Three murder cases in the news recently would seem to have little in common. Michael Morton is a Texas pharmacist convicted in 1986 of murdering his wife. Jeffrey MacDonald is the Princeton- and Yale-educated Green Beret medical doctor in prison for the 1972 murder of his wife and two small children. The “West Memphis Three” are the teenagers convicted of the 1993 killing of three boys in Arkansas.
One aspect all these cases share, however, is the inordinate attention paid to them. Next month, for example, “West of Memphis,” a documentary produced by Oscar-winner Peter Jackson, opens ‑ at least the third film about the case. As for MacDonald, adding to the stack of books and hours of television already devoted to him, the celebrated documentary filmmaker Errol Morris recently weighed in with a 500-page book, “A Wilderness of Error,” arguing that MacDonald was “railroaded” by “unethical” prosecutors. Morton’s case, meanwhile, has been featured on “60 Minutes” and NPR’s “Weekend Edition” as well as in a New York Times editorial and a recent Times op-ed column by Joe Nocera.
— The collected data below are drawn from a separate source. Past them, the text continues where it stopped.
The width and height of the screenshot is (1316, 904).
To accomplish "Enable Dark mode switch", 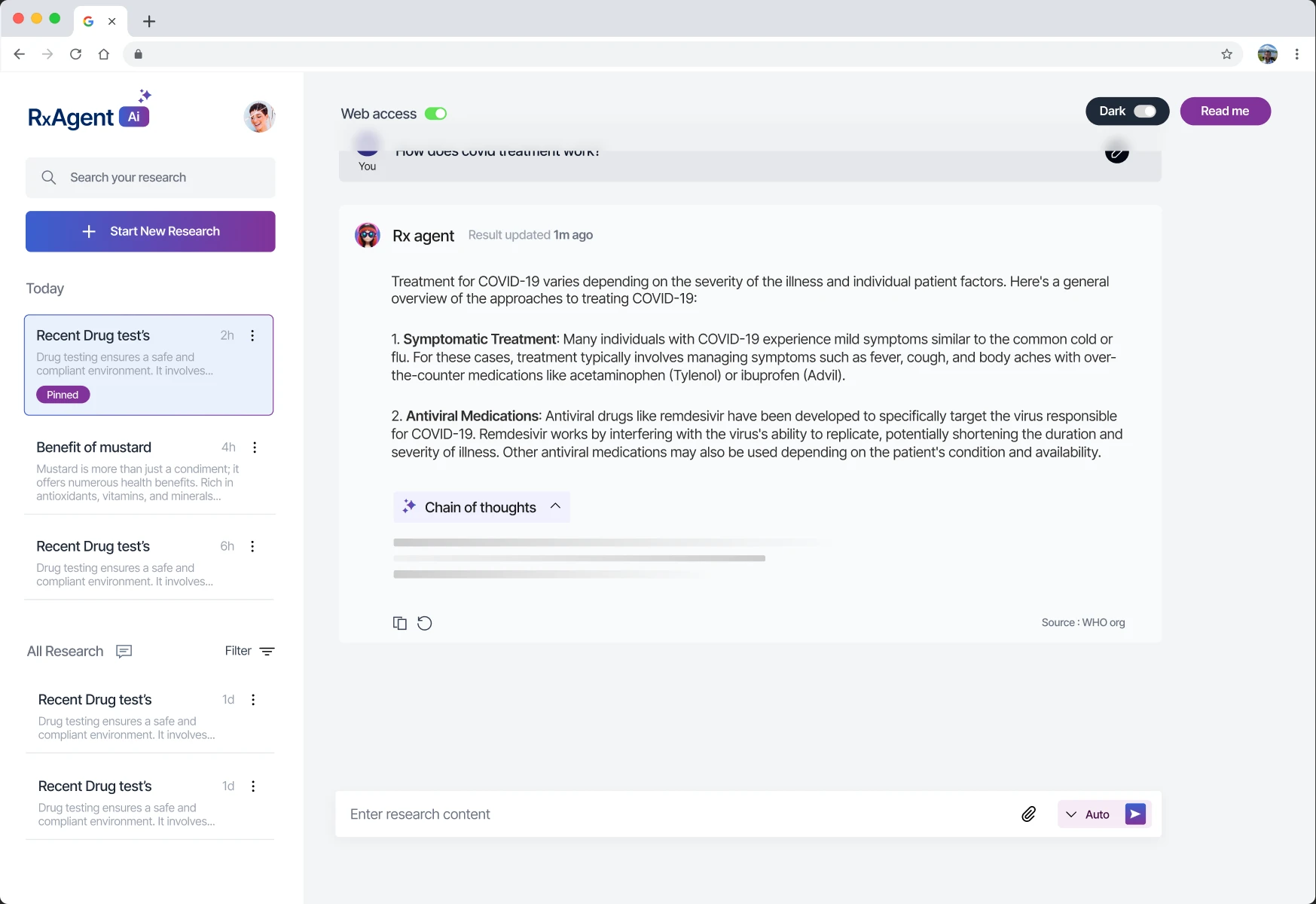I will 1144,111.
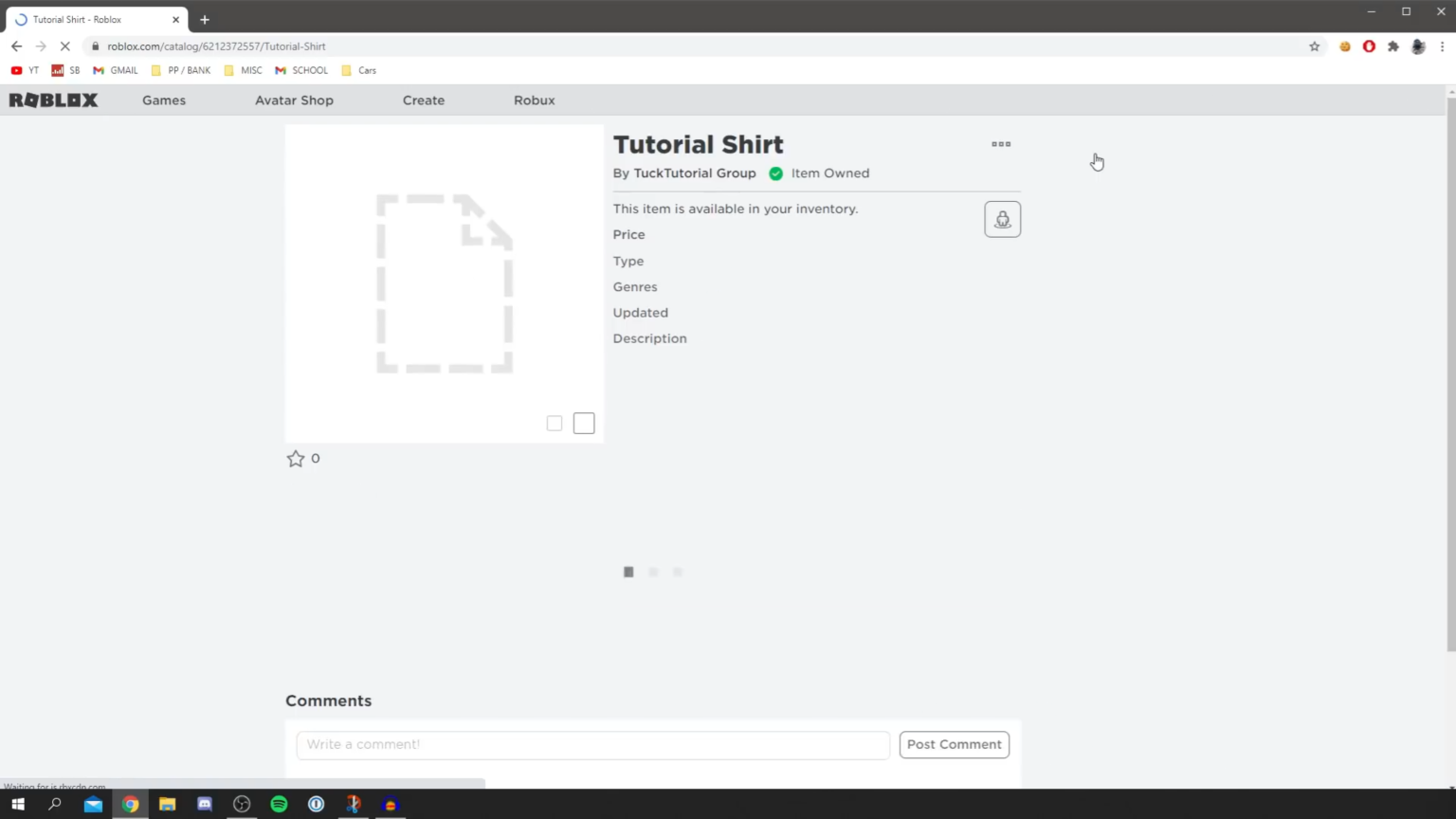Screen dimensions: 1456x819
Task: Open the Avatar Shop menu
Action: [294, 100]
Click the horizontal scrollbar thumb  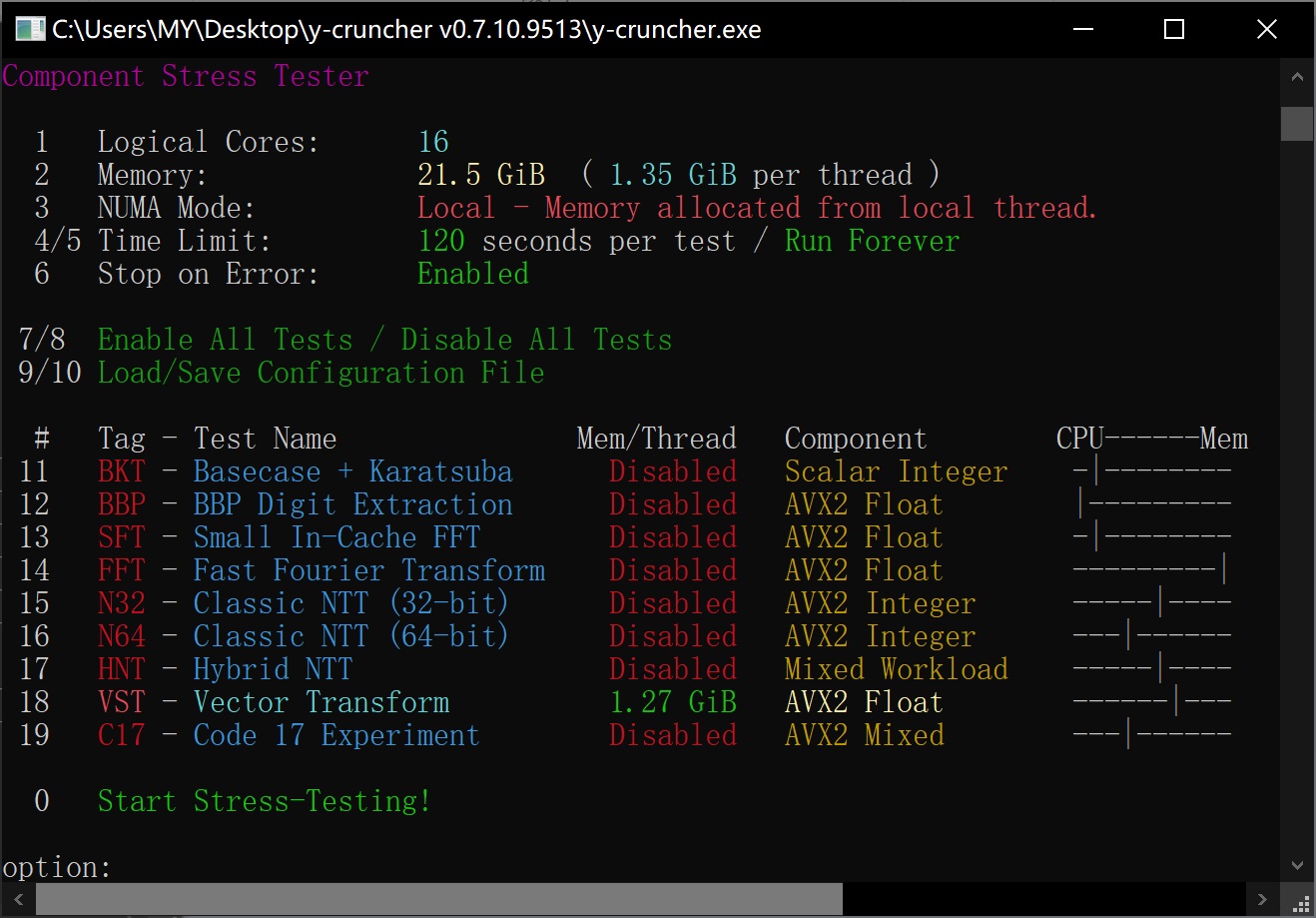click(439, 899)
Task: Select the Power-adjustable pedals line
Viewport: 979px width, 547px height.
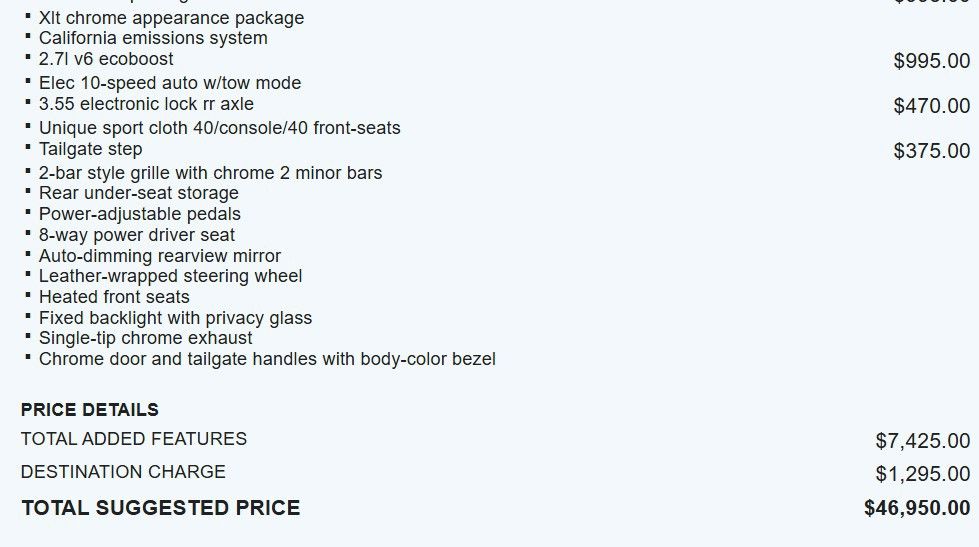Action: pyautogui.click(x=140, y=214)
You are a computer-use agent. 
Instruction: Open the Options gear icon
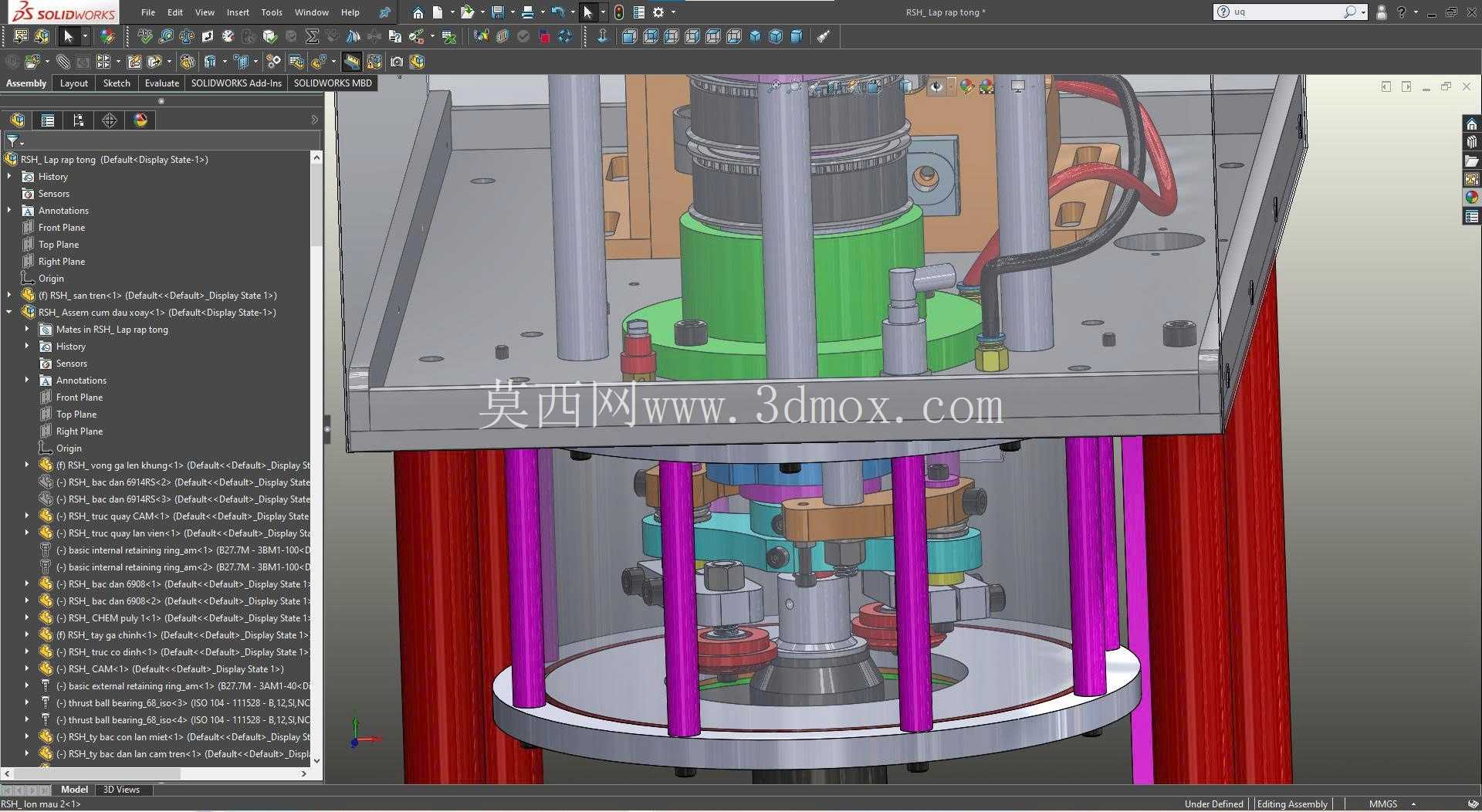[658, 12]
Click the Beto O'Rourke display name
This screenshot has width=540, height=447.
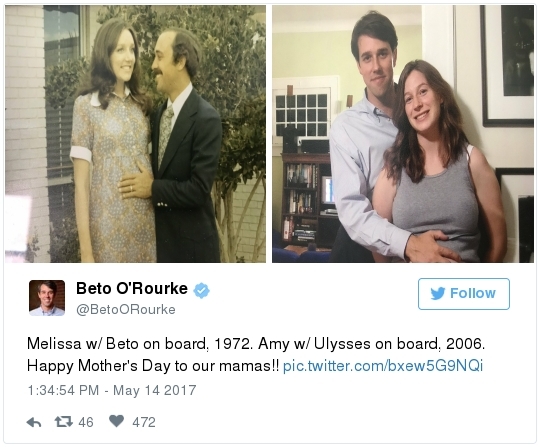click(132, 289)

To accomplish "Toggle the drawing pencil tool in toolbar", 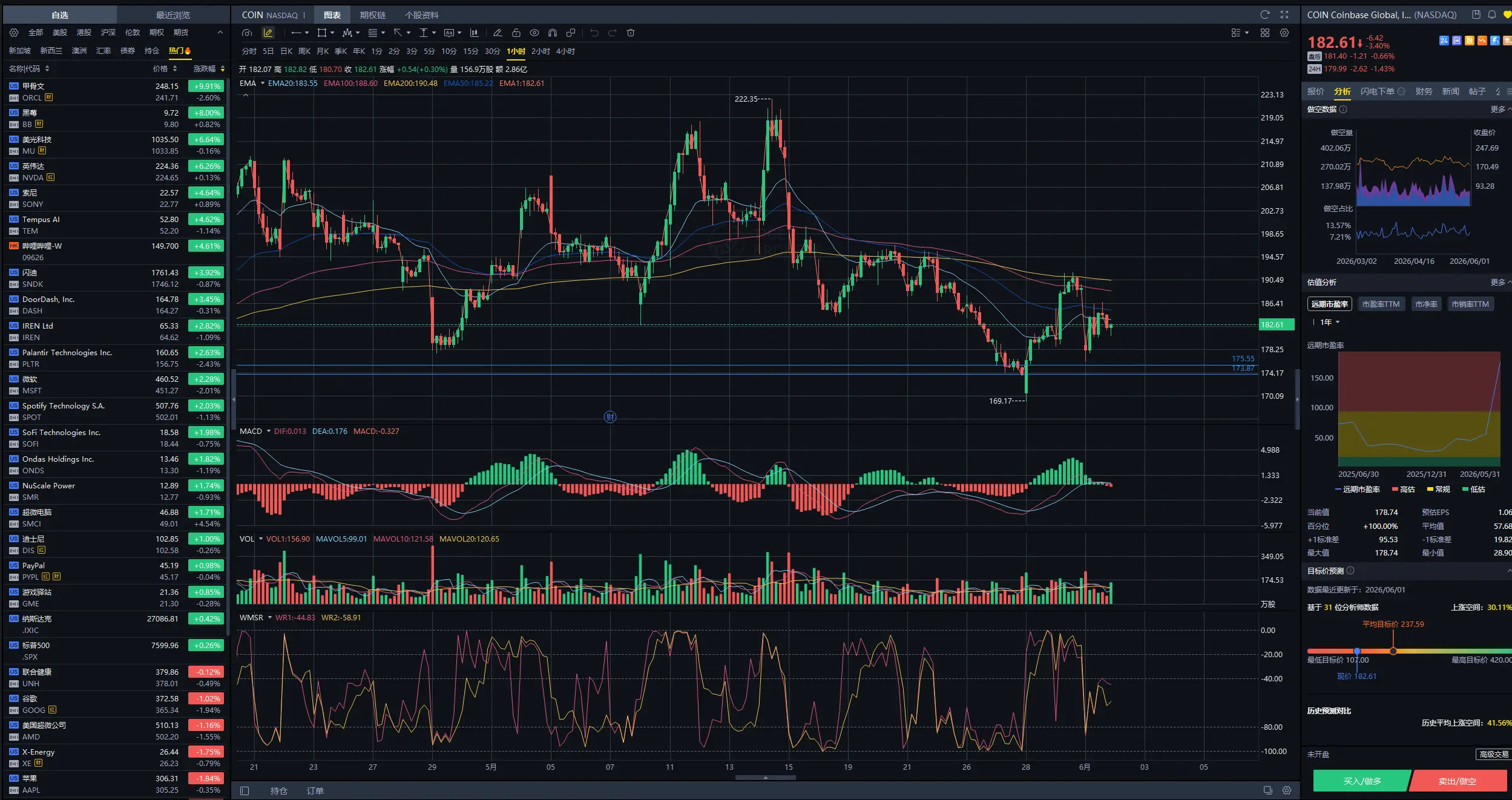I will 268,33.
Something is amiss when you compare the media’s fixation on these cases with that of Edward Lee Elmore, a South Carolina man who served 25 30 years for a crime he did not commit. There have been no editorials, no “60 Minutes” reports and, most disturbingly, no investigations. Yet the evidence of prosecutorial misconduct makes what happened to Elmore look far more egregious.